--- Exercise task ---
Rewrite the lines below, replacing every "GUI agent" with "interface agent" and leaving everything else unchanged.

(Word and element location data)
[start]
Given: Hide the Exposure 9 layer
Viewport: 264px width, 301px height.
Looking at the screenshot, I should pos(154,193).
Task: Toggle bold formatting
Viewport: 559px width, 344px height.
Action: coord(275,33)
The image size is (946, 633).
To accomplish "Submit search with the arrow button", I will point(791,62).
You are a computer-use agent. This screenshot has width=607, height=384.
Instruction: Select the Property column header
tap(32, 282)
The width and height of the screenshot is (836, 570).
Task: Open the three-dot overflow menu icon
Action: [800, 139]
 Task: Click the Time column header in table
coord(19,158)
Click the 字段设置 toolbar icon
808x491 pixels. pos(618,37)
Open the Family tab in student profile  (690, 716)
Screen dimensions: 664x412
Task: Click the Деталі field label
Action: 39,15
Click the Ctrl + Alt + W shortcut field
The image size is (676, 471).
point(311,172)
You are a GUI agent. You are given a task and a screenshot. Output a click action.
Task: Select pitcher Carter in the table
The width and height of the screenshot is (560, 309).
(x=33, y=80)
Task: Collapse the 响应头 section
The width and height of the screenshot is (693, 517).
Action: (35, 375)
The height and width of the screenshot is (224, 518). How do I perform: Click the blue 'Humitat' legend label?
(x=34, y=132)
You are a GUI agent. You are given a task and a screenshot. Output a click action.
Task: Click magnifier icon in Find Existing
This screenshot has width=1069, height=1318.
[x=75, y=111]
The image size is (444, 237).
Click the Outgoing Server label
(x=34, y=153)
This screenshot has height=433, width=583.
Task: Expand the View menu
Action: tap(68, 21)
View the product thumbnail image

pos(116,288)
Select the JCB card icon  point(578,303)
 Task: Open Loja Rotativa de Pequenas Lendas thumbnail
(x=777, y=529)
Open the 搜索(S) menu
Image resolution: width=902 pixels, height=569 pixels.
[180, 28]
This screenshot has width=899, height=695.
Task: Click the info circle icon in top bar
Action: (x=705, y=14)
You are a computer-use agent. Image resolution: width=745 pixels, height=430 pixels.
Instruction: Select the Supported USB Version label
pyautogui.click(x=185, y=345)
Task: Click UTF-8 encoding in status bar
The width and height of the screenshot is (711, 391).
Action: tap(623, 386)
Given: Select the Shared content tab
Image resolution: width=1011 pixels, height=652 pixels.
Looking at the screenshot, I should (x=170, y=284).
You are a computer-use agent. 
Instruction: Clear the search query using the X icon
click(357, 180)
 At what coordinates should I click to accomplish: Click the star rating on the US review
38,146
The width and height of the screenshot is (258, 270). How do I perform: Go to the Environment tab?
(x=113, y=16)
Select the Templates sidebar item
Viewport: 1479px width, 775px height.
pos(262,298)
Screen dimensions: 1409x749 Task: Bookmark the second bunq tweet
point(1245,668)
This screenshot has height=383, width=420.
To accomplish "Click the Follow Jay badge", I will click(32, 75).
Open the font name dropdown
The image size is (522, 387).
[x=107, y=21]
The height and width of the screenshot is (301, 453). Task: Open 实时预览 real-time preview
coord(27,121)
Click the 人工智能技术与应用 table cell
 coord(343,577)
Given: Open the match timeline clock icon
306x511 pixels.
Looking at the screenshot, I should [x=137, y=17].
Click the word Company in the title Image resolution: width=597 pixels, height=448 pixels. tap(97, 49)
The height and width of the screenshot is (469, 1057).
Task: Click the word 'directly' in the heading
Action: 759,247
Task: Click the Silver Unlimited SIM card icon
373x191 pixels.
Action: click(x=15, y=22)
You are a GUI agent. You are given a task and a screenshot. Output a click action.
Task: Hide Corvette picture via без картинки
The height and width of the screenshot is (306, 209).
[end]
--- Finished exercise ---
Given: Hide the Exposure 9 layer
Viewport: 264px width, 301px height.
Looking at the screenshot, I should pos(154,193).
Task: Toggle bold formatting
Viewport: 559px width, 344px height.
Action: coord(275,33)
The image size is (946, 633).
To accomplish "Submit search with the arrow button", I will point(791,62).
You are a computer-use agent. This screenshot has width=607, height=384.
Instruction: Select the Property column header
tap(32, 282)
The width and height of the screenshot is (836, 570).
Task: Open the three-dot overflow menu icon
Action: [800, 139]
 Task: Click the Time column header in table
coord(19,158)
Click the 字段设置 toolbar icon
808x491 pixels. pos(618,37)
Open the Family tab in student profile  (690, 716)
Screen dimensions: 664x412
Task: Click the Деталі field label
Action: 39,15
Click the Ctrl + Alt + W shortcut field
The image size is (676, 471).
point(311,172)
You are a interface agent. You are given a task and a screenshot. Output a click action.
Task: Select pitcher Carter in the table
The width and height of the screenshot is (560, 309).
(x=33, y=80)
Task: Collapse the 响应头 section
The width and height of the screenshot is (693, 517).
Action: (35, 375)
The height and width of the screenshot is (224, 518). How do I perform: Click the blue 'Humitat' legend label?
(x=34, y=132)
You are a interface agent. You are given a task and a screenshot. Output a click action.
Task: Click magnifier icon in Find Existing
This screenshot has width=1069, height=1318.
[x=75, y=111]
The image size is (444, 237).
Click the Outgoing Server label
(x=34, y=153)
This screenshot has height=433, width=583.
Task: Expand the View menu
Action: tap(68, 21)
View the product thumbnail image

pos(116,288)
Select the JCB card icon  point(578,303)
 Task: Open Loja Rotativa de Pequenas Lendas thumbnail
(x=777, y=529)
Open the 搜索(S) menu
Image resolution: width=902 pixels, height=569 pixels.
[180, 28]
This screenshot has width=899, height=695.
Task: Click the info circle icon in top bar
Action: (x=705, y=14)
You are a computer-use agent. Image resolution: width=745 pixels, height=430 pixels.
Instruction: Select the Supported USB Version label
pyautogui.click(x=185, y=345)
Task: Click UTF-8 encoding in status bar
The width and height of the screenshot is (711, 391).
Action: tap(623, 386)
Given: Select the Shared content tab
Image resolution: width=1011 pixels, height=652 pixels.
Looking at the screenshot, I should (x=170, y=284).
You are a computer-use agent. 
Instruction: Clear the search query using the X icon
click(357, 180)
 At what coordinates should I click to accomplish: Click the star rating on the US review
38,146
The width and height of the screenshot is (258, 270). How do I perform: Go to the Environment tab?
(x=113, y=16)
Select the Templates sidebar item
Viewport: 1479px width, 775px height.
pos(262,298)
Screen dimensions: 1409x749 Task: Bookmark the second bunq tweet
point(1245,668)
This screenshot has height=383, width=420.
To accomplish "Click the Follow Jay badge", I will click(32, 75).
Open the font name dropdown
The image size is (522, 387).
[x=107, y=21]
The height and width of the screenshot is (301, 453). Task: Open 实时预览 real-time preview
coord(27,121)
Click the 人工智能技术与应用 table cell
 coord(343,577)
Given: Open the match timeline clock icon
306x511 pixels.
Looking at the screenshot, I should [x=137, y=17].
Click the word Company in the title Image resolution: width=597 pixels, height=448 pixels. tap(97, 49)
The height and width of the screenshot is (469, 1057).
Task: Click the word 'directly' in the heading
Action: 759,247
Task: Click the Silver Unlimited SIM card icon
373x191 pixels.
Action: click(x=15, y=22)
You are a interface agent. You are given a task and a screenshot. Output a click action.
Task: Hide Corvette picture via без картинки
The height and width of the screenshot is (306, 209).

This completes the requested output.